The purpose of our short holiday in Paris this time was to see a ballet and an opera, but because they cancelled both of them because of the strike, we hurriedly changed our holiday to be a sightseeing tour.
We have already been to most of the famous tourist attractions in Paris, but not the Catacombs.
When we got there, we found a long queue, so we joined it.
Only 200 people can get in at a time, so the queue hardly moved.
After quite a long time when the light rain started, though it was supposed to be a dry day, a member of the staff came up and said “The Catacomb will be closed at noon, so people around here in the queue would not be able to get in. It will open again at 2:30 pm, so come back again”.
Oh, how unlucky….
The father of a German family in front of us in the queue showed the website of the Catacomb on his mobile phone to my husband, pointing that it says ‘open all day’.
So my husband hailed the person in charge and asked about that, then he explained “Because of the strike, we do not have enough people today, so we close between noon and 2:30 pm“.
I see, this is another aspect of the strike.
Quite many people gave up and left the queue, but we followed the German family and stayed on for a while.
Then, because there were fewer people, we could get in at 11:57!
That was a truly a brilliant achievement.
The entrance fee was €14 with the audio guide in English.
But after we went down 132 steps to the 20 metres underground and when we were walking in the narrow long corridor, my husband said that he would go back.
Because he is a little claustrophobic and asthmatic, he was worried that he might get panicked soon.
So he went back and I kept going on my own, but after a while, he came back to go on.

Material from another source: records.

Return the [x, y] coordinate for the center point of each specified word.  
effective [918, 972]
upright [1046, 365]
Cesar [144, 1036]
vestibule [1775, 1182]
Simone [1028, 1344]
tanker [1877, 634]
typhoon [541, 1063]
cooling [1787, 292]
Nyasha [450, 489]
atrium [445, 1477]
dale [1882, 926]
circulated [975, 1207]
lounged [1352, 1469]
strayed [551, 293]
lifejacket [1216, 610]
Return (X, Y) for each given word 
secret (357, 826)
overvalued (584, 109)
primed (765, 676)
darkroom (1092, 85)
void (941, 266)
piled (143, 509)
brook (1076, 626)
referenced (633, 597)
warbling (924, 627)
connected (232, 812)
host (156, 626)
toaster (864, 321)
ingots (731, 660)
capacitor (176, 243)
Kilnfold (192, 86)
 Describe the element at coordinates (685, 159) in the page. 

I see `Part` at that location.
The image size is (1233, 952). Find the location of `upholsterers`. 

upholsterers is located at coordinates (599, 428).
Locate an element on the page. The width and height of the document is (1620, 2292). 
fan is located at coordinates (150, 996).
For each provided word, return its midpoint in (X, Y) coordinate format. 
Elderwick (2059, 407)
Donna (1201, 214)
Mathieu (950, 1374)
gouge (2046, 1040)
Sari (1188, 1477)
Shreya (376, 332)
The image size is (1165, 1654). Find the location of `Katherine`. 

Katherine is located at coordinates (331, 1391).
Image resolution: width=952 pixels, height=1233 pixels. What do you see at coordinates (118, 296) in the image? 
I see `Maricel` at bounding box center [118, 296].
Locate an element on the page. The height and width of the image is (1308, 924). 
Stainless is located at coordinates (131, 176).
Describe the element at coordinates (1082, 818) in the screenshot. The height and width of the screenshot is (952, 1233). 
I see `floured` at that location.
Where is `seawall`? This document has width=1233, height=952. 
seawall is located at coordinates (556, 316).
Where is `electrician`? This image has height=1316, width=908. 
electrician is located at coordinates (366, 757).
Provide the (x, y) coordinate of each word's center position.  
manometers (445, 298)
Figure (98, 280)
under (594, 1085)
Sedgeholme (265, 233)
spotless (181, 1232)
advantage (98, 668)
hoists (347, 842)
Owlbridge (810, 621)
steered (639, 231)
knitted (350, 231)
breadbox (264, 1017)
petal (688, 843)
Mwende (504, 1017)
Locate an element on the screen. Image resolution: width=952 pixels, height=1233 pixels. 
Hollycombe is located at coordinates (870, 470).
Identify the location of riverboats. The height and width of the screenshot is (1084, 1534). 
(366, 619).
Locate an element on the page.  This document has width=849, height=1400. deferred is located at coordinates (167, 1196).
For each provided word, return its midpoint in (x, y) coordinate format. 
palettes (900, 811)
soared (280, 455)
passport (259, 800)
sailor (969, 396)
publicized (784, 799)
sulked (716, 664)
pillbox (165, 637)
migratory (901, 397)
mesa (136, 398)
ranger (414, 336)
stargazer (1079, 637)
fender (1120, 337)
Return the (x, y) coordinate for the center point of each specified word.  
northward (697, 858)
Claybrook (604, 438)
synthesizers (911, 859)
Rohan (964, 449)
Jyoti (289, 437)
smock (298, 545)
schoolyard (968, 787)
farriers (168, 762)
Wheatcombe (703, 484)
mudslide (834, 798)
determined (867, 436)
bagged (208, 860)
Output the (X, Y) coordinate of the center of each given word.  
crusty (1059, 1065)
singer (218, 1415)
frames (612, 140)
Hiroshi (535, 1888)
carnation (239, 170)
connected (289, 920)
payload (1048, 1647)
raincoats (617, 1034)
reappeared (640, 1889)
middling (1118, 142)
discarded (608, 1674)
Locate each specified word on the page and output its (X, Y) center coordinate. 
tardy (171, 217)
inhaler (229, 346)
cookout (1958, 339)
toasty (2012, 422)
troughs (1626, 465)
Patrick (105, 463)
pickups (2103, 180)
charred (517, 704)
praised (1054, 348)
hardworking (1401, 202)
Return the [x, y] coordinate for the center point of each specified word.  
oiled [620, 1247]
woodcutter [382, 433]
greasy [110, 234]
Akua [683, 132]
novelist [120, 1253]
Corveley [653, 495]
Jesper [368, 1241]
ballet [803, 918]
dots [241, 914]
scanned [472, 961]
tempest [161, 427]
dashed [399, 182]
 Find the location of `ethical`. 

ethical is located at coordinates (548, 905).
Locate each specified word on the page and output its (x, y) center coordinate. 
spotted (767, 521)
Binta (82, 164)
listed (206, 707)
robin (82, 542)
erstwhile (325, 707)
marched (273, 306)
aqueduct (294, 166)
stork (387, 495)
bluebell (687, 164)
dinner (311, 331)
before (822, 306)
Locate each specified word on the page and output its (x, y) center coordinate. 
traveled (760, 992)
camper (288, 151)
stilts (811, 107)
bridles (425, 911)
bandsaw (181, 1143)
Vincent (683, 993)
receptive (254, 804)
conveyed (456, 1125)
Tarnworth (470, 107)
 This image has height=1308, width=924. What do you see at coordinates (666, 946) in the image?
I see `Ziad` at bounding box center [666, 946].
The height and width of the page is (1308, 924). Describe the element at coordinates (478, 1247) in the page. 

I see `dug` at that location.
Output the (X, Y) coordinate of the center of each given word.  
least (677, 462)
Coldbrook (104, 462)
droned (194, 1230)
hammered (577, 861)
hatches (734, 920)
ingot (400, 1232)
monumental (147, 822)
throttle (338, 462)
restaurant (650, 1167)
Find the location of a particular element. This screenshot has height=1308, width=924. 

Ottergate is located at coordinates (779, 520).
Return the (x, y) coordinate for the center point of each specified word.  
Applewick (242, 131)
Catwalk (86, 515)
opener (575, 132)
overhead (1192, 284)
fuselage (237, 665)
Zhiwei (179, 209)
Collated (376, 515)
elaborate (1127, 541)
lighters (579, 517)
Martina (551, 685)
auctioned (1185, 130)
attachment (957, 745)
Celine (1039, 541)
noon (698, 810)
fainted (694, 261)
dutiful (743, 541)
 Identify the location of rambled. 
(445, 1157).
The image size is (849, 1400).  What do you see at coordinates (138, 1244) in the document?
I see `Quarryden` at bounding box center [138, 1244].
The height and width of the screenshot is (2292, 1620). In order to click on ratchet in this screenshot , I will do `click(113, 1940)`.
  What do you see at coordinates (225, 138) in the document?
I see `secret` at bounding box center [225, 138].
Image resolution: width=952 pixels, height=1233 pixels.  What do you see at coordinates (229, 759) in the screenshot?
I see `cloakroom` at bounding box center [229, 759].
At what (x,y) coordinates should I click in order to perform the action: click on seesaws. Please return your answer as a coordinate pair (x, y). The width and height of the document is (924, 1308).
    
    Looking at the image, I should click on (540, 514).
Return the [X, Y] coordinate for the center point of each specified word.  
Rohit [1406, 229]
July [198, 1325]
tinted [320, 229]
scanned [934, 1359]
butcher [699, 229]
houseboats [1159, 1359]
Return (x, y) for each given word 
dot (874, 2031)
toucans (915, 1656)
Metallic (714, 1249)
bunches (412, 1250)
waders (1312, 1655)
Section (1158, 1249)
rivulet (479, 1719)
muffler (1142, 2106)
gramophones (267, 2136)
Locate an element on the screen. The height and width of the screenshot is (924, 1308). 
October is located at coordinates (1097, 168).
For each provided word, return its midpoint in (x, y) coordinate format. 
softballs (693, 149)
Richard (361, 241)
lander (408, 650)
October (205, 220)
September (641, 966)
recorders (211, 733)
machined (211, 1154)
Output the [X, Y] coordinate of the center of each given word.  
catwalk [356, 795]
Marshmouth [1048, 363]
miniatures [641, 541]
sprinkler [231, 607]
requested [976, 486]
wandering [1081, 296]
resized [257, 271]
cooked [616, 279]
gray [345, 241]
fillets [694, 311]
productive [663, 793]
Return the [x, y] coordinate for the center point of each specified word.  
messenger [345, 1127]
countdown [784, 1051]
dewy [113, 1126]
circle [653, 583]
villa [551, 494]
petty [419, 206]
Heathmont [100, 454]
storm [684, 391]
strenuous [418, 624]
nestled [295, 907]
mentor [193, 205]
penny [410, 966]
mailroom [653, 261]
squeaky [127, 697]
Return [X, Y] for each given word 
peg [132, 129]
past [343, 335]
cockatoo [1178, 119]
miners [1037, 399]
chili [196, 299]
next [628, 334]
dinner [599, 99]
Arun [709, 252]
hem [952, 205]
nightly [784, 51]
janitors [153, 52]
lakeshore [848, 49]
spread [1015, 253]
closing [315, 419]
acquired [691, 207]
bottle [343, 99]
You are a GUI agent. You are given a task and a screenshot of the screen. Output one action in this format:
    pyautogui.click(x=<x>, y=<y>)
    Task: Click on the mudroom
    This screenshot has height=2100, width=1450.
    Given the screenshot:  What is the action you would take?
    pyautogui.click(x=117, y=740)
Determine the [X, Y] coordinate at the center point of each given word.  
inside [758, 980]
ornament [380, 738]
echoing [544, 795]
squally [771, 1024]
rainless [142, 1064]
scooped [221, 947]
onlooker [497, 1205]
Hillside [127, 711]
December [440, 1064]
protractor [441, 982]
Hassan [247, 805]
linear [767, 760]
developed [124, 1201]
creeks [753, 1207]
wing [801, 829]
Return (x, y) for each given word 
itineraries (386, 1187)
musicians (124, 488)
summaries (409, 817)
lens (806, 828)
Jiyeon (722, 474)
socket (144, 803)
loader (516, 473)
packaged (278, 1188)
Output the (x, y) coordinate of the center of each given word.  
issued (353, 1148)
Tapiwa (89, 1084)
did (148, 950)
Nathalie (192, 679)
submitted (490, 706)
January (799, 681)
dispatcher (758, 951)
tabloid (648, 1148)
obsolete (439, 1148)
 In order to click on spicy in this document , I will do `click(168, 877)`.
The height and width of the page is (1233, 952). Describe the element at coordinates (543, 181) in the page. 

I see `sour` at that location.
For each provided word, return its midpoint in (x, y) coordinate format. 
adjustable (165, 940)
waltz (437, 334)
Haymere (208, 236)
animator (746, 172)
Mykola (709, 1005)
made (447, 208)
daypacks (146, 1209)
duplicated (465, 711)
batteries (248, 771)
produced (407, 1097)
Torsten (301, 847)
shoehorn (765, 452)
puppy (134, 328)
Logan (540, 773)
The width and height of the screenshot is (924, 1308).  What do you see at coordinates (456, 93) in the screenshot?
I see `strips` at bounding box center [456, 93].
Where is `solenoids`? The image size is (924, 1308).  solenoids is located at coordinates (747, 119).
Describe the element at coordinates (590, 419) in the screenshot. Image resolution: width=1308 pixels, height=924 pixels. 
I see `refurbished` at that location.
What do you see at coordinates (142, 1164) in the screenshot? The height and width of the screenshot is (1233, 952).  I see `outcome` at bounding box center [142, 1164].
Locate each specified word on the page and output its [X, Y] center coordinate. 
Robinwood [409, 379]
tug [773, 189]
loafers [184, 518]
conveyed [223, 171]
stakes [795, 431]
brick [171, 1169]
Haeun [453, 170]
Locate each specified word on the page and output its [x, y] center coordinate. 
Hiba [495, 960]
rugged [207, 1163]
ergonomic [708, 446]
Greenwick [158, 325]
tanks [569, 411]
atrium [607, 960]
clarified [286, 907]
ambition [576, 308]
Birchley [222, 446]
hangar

He said, because they closed this place at 12:00, nobody could be up there after climbing up the long staircase, which would be another problem, so he decided to risk it.
So we moved on together.
On the way, just before the entrance of the ossuary itself, there was a room with some exhibition and there was a person in charge there as well as the sign of exit, which made him feel at ease.
But it was obvious that he did not want to stay long, so we hurried on.
In the ossuary, the walls were made of an enormous number of bones.
Apparently they are the bones of 6 million people.
Unlike the ones we had already seen such as in Faro in Portugal and in Milan in Italy, this place has no religious meanings.
This was made only because the other graves became full up.
They decided here which used to be the 15th century quarry to be the ossuary in the late 18th century.
At first, they used to throw the bones haphazardly, but around 1810 the Inspector General of the Quarries developed this area to be in order with certain design.
In the early 19th century the Catacombs were opened to the public and in 1897, they held a midnight concert here.
Of course ‘the Funeral March’ by Chopin and ‘Danse Macabre’ by Saint-Saëns were included in the programme.
More than 100 people came for the concert to test their courage apparently.
By the way, my mother who visited here decades ago said to me “I remember feeling that after our death, we are all the same : Japanese or Westerners, the rich or the poor…”
In the end, my husband managed to go through all the way and we went up to the museum shop on the ground.
I bought an eyeglass cloth with the skeleton pattern for the memory and we left there.